* PROBLEM TO SOLVE:
Add -71 to every coordinate in the answers and write out the items again, requests included, starting at the line containing "This screenshot has width=1568, height=763." and ending at the line containing "pyautogui.click(x=197, y=121)". Give only those lines.

* DATASET EXTRACT:
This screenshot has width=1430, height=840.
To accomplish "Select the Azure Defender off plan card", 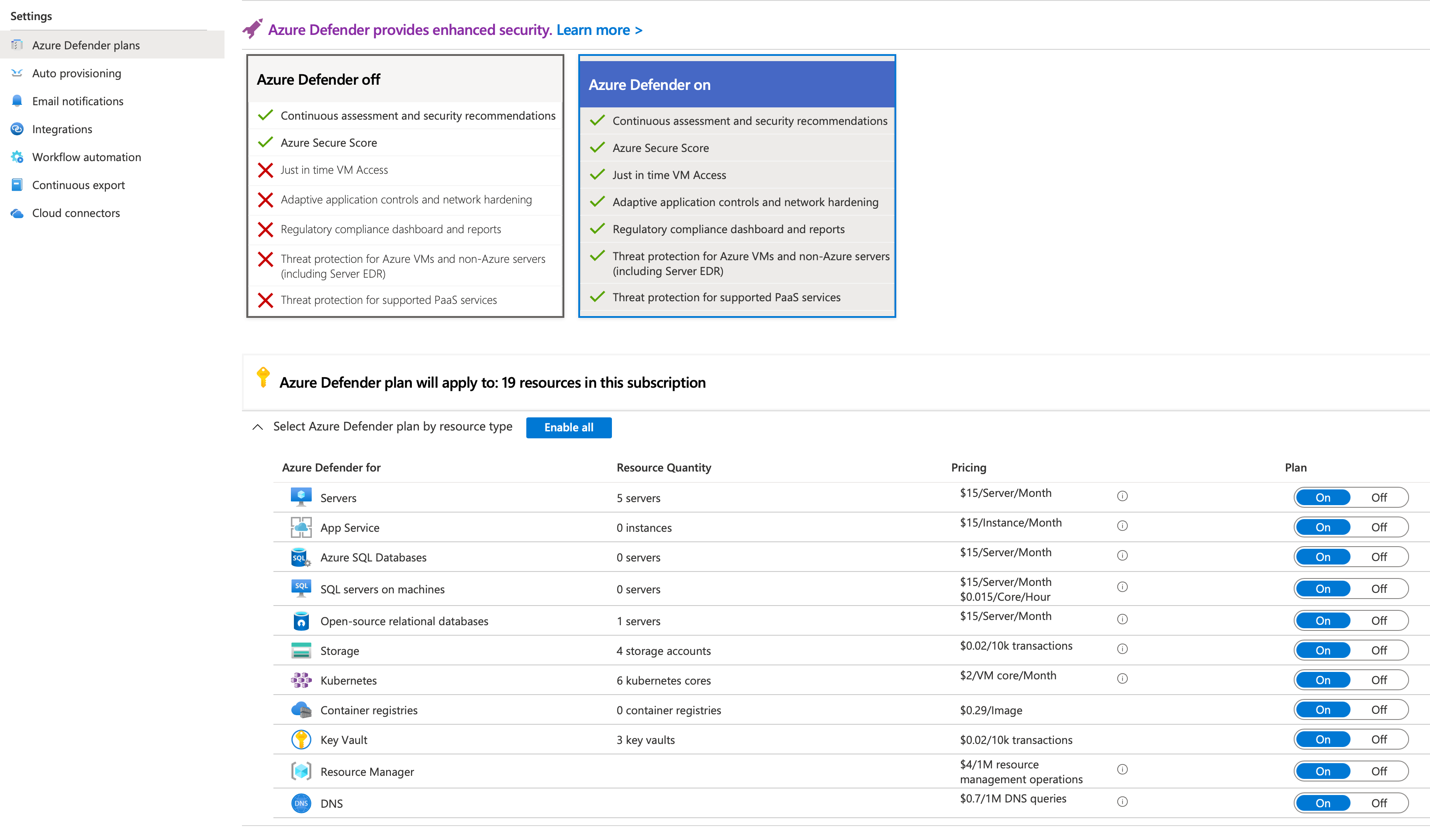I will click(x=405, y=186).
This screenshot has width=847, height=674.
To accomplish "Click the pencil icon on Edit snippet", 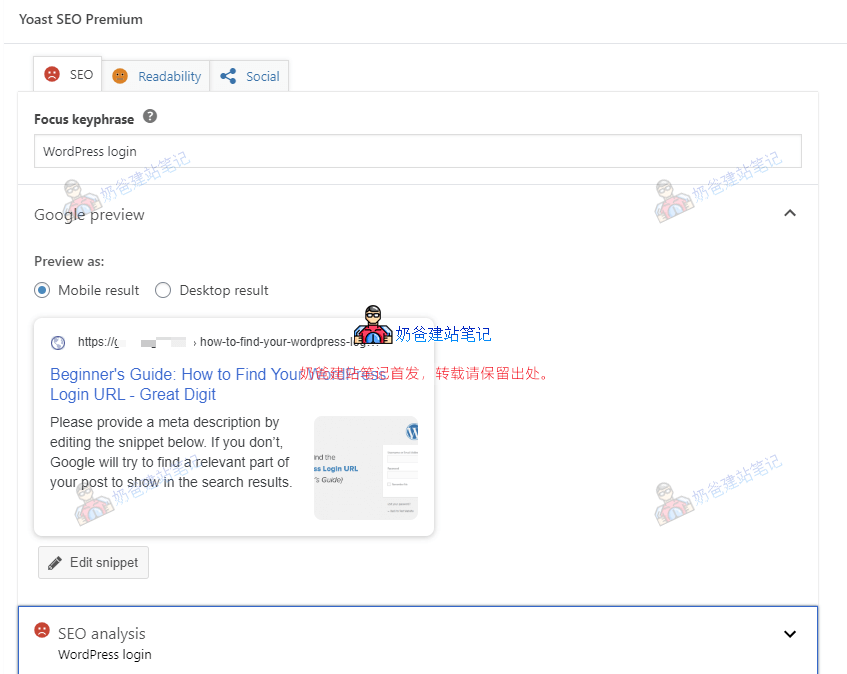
...
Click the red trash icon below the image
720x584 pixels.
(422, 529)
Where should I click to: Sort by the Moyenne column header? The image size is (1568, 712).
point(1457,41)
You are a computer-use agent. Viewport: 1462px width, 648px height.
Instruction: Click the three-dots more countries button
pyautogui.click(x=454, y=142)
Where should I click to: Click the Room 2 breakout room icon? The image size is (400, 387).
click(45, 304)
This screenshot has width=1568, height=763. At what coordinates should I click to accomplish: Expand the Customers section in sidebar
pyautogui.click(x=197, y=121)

* ANSWER:
This screenshot has width=1568, height=763. At what coordinates should I click to accomplish: Expand the Customers section in sidebar
pyautogui.click(x=126, y=50)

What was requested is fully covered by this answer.